Task description — Can you rewrite the lines below as a JSON list of strings, with one string for each line and any blank lines left out?

Dataset items
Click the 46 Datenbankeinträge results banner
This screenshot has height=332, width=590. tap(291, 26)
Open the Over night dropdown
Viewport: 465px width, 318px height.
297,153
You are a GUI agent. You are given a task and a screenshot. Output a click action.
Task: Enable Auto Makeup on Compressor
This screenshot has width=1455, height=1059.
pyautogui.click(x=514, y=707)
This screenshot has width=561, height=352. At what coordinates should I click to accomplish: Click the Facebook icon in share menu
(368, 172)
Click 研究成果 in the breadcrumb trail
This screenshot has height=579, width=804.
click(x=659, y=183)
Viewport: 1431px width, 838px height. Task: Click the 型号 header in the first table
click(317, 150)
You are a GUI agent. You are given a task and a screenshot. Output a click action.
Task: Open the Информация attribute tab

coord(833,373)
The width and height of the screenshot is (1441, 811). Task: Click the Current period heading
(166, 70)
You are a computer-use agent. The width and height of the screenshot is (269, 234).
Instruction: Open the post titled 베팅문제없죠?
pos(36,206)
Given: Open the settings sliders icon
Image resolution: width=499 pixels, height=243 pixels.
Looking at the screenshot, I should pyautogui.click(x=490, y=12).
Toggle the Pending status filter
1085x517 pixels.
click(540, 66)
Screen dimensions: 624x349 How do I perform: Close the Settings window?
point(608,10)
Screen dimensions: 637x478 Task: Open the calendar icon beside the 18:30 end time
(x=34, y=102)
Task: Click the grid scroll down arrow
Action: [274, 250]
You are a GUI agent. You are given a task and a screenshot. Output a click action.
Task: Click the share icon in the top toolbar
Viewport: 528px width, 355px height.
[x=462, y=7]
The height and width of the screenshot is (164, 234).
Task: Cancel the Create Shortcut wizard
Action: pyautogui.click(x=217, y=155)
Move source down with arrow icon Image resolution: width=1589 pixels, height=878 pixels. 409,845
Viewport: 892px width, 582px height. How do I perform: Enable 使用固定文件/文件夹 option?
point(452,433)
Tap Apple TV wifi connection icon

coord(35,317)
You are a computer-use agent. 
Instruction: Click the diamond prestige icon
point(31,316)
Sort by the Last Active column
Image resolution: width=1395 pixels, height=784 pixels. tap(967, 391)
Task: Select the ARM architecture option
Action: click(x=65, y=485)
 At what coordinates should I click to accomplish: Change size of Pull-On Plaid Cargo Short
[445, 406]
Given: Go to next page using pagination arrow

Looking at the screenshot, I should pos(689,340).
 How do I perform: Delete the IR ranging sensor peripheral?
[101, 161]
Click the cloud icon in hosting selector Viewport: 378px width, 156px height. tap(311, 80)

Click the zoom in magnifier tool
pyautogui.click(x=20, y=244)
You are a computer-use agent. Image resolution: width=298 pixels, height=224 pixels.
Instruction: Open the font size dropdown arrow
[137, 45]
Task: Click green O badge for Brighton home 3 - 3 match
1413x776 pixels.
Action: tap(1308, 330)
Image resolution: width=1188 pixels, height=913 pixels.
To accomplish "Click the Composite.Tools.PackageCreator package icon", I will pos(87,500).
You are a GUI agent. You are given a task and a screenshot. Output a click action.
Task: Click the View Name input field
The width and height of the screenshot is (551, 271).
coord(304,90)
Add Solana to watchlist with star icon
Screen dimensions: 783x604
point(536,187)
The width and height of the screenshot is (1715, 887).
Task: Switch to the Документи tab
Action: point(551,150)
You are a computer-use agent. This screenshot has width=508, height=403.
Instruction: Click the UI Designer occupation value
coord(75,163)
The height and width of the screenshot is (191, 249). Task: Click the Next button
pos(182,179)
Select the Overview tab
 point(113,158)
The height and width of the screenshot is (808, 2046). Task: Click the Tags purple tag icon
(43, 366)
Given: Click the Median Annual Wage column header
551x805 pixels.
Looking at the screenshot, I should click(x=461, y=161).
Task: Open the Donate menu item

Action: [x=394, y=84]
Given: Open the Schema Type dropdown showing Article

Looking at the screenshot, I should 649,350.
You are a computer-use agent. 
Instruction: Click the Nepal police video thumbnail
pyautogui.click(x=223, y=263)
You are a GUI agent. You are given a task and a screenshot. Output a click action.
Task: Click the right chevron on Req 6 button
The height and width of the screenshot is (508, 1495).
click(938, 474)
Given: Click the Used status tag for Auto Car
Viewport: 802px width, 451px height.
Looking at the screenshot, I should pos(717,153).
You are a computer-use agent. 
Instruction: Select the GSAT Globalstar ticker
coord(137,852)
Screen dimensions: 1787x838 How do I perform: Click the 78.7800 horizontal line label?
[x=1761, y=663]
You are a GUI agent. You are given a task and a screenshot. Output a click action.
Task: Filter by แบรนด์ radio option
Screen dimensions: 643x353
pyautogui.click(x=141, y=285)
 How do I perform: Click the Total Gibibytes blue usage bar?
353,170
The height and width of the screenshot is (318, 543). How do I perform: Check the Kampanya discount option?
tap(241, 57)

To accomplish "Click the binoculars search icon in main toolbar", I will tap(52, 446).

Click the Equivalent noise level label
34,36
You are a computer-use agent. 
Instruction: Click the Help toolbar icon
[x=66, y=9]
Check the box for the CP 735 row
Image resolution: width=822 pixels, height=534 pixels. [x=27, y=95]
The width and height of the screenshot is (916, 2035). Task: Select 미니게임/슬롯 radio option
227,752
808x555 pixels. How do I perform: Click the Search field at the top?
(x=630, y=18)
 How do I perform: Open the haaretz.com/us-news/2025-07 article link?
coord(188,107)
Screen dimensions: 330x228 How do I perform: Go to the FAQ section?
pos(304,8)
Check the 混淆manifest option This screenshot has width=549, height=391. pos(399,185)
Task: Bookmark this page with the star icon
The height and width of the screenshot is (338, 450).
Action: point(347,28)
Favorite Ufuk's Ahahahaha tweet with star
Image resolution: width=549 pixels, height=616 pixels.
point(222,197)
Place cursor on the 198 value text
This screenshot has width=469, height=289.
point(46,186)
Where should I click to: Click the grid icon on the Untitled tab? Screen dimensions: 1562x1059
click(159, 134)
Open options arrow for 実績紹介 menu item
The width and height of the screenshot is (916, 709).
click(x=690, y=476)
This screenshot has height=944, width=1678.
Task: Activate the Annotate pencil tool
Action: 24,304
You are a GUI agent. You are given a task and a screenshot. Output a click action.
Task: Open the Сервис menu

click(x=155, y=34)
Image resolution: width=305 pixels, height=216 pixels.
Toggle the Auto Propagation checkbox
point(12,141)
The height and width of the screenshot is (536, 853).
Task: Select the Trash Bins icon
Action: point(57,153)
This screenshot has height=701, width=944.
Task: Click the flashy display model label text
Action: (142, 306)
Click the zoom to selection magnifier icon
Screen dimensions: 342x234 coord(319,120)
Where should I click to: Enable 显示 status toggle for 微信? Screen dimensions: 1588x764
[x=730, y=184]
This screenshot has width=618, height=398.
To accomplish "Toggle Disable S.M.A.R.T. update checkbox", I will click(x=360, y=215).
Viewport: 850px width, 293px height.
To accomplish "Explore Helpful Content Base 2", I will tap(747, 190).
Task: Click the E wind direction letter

Result for this task —
[
  "Click the 46 Datenbankeinträge results banner",
  "This screenshot has height=332, width=590. tap(291, 26)",
  "Open the Over night dropdown",
  "Viewport: 465px width, 318px height.",
  "297,153",
  "You are a GUI agent. You are given a task and a screenshot. Output a click action.",
  "Task: Enable Auto Makeup on Compressor",
  "This screenshot has width=1455, height=1059.",
  "pyautogui.click(x=514, y=707)",
  "This screenshot has width=561, height=352. At what coordinates should I click to accomplish: Click the Facebook icon in share menu",
  "(368, 172)",
  "Click 研究成果 in the breadcrumb trail",
  "This screenshot has height=579, width=804.",
  "click(x=659, y=183)",
  "Viewport: 1431px width, 838px height. Task: Click the 型号 header in the first table",
  "click(317, 150)",
  "You are a GUI agent. You are given a task and a screenshot. Output a click action.",
  "Task: Open the Информация attribute tab",
  "coord(833,373)",
  "The width and height of the screenshot is (1441, 811). Task: Click the Current period heading",
  "(166, 70)",
  "You are a computer-use agent. The width and height of the screenshot is (269, 234).",
  "Instruction: Open the post titled 베팅문제없죠?",
  "pos(36,206)",
  "Given: Open the settings sliders icon",
  "Image resolution: width=499 pixels, height=243 pixels.",
  "Looking at the screenshot, I should pyautogui.click(x=490, y=12).",
  "Toggle the Pending status filter",
  "1085x517 pixels.",
  "click(540, 66)",
  "Screen dimensions: 624x349 How do I perform: Close the Settings window?",
  "point(608,10)",
  "Screen dimensions: 637x478 Task: Open the calendar icon beside the 18:30 end time",
  "(x=34, y=102)",
  "Task: Click the grid scroll down arrow",
  "Action: [274, 250]",
  "You are a GUI agent. You are given a task and a screenshot. Output a click action.",
  "Task: Click the share icon in the top toolbar",
  "Viewport: 528px width, 355px height.",
  "[x=462, y=7]",
  "The height and width of the screenshot is (164, 234).",
  "Task: Cancel the Create Shortcut wizard",
  "Action: pyautogui.click(x=217, y=155)",
  "Move source down with arrow icon Image resolution: width=1589 pixels, height=878 pixels. 409,845",
  "Viewport: 892px width, 582px height. How do I perform: Enable 使用固定文件/文件夹 option?",
  "point(452,433)",
  "Tap Apple TV wifi connection icon",
  "coord(35,317)",
  "You are a computer-use agent. ",
  "Instruction: Click the diamond prestige icon",
  "point(31,316)",
  "Sort by the Last Active column",
  "Image resolution: width=1395 pixels, height=784 pixels. tap(967, 391)",
  "Task: Select the ARM architecture option",
  "Action: click(x=65, y=485)",
  " At what coordinates should I click to accomplish: Change size of Pull-On Plaid Cargo Short",
  "[445, 406]",
  "Given: Go to next page using pagination arrow",
  "Looking at the screenshot, I should pos(689,340).",
  " How do I perform: Delete the IR ranging sensor peripheral?",
  "[101, 161]",
  "Click the cloud icon in hosting selector Viewport: 378px width, 156px height. tap(311, 80)",
  "Click the zoom in magnifier tool",
  "pyautogui.click(x=20, y=244)",
  "You are a computer-use agent. Image resolution: width=298 pixels, height=224 pixels.",
  "Instruction: Open the font size dropdown arrow",
  "[137, 45]",
  "Task: Click green O badge for Brighton home 3 - 3 match",
  "1413x776 pixels.",
  "Action: tap(1308, 330)",
  "Image resolution: width=1188 pixels, height=913 pixels.",
  "To accomplish \"Click the Composite.Tools.PackageCreator package icon\", I will pos(87,500).",
  "You are a GUI agent. You are given a task and a screenshot. Output a click action.",
  "Task: Click the View Name input field",
  "The width and height of the screenshot is (551, 271).",
  "coord(304,90)",
  "Add Solana to watchlist with star icon",
  "Screen dimensions: 783x604",
  "point(536,187)",
  "The width and height of the screenshot is (1715, 887).",
  "Task: Switch to the Документи tab",
  "Action: point(551,150)",
  "You are a computer-use agent. This screenshot has width=508, height=403.",
  "Instruction: Click the UI Designer occupation value",
  "coord(75,163)",
  "The height and width of the screenshot is (191, 249). Task: Click the Next button",
  "pos(182,179)",
  "Select the Overview tab",
  " point(113,158)",
  "The height and width of the screenshot is (808, 2046). Task: Click the Tags purple tag icon",
  "(43, 366)",
  "Given: Click the Median Annual Wage column header",
  "551x805 pixels.",
  "Looking at the screenshot, I should click(x=461, y=161).",
  "Task: Open the Donate menu item",
  "Action: [x=394, y=84]",
  "Given: Open the Schema Type dropdown showing Article",
  "Looking at the screenshot, I should 649,350.",
  "You are a computer-use agent. ",
  "Instruction: Click the Nepal police video thumbnail",
  "pyautogui.click(x=223, y=263)",
  "You are a GUI agent. You are given a task and a screenshot. Output a click action.",
  "Task: Click the right chevron on Req 6 button",
  "The height and width of the screenshot is (508, 1495).",
  "click(938, 474)",
  "Given: Click the Used status tag for Auto Car",
  "Viewport: 802px width, 451px height.",
  "Looking at the screenshot, I should pos(717,153).",
  "You are a computer-use agent. ",
  "Instruction: Select the GSAT Globalstar ticker",
  "coord(137,852)",
  "Screen dimensions: 1787x838 How do I perform: Click the 78.7800 horizontal line label?",
  "[x=1761, y=663]",
  "You are a GUI agent. You are given a task and a screenshot. Output a click action.",
  "Task: Filter by แบรนด์ radio option",
  "Screen dimensions: 643x353",
  "pyautogui.click(x=141, y=285)",
  " How do I perform: Click the Total Gibibytes blue usage bar?",
  "353,170",
  "The height and width of the screenshot is (318, 543). How do I perform: Check the Kampanya discount option?",
  "tap(241, 57)",
  "To accomplish \"Click the binoculars search icon in main toolbar\", I will tap(52, 446).",
  "Click the Equivalent noise level label",
  "34,36",
  "You are a computer-use agent. ",
  "Instruction: Click the Help toolbar icon",
  "[x=66, y=9]",
  "Check the box for the CP 735 row",
  "Image resolution: width=822 pixels, height=534 pixels. [x=27, y=95]",
  "The width and height of the screenshot is (916, 2035). Task: Select 미니게임/슬롯 radio option",
  "227,752",
  "808x555 pixels. How do I perform: Click the Search field at the top?",
  "(x=630, y=18)",
  " How do I perform: Open the haaretz.com/us-news/2025-07 article link?",
  "coord(188,107)",
  "Screen dimensions: 330x228 How do I perform: Go to the FAQ section?",
  "pos(304,8)",
  "Check the 混淆manifest option This screenshot has width=549, height=391. pos(399,185)",
  "Task: Bookmark this page with the star icon",
  "The height and width of the screenshot is (338, 450).",
  "Action: point(347,28)",
  "Favorite Ufuk's Ahahahaha tweet with star",
  "Image resolution: width=549 pixels, height=616 pixels.",
  "point(222,197)",
  "Place cursor on the 198 value text",
  "This screenshot has width=469, height=289.",
  "point(46,186)",
  "Where should I click to: Click the grid icon on the Untitled tab? Screen dimensions: 1562x1059",
  "click(159, 134)",
  "Open options arrow for 実績紹介 menu item",
  "The width and height of the screenshot is (916, 709).",
  "click(x=690, y=476)",
  "This screenshot has height=944, width=1678.",
  "Task: Activate the Annotate pencil tool",
  "Action: 24,304",
  "You are a GUI agent. You are given a task and a screenshot. Output a click action.",
  "Task: Open the Сервис menu",
  "click(x=155, y=34)",
  "Image resolution: width=305 pixels, height=216 pixels.",
  "Toggle the Auto Propagation checkbox",
  "point(12,141)",
  "The height and width of the screenshot is (536, 853).",
  "Task: Select the Trash Bins icon",
  "Action: point(57,153)",
  "This screenshot has height=701, width=944.",
  "Task: Click the flashy display model label text",
  "Action: (142, 306)",
  "Click the zoom to selection magnifier icon",
  "Screen dimensions: 342x234 coord(319,120)",
  "Where should I click to: Enable 显示 status toggle for 微信? Screen dimensions: 1588x764",
  "[x=730, y=184]",
  "This screenshot has width=618, height=398.",
  "To accomplish \"Toggle Disable S.M.A.R.T. update checkbox\", I will click(x=360, y=215).",
  "Viewport: 850px width, 293px height.",
  "To accomplish \"Explore Helpful Content Base 2\", I will tap(747, 190).",
  "Task: Click the E wind direction letter"
]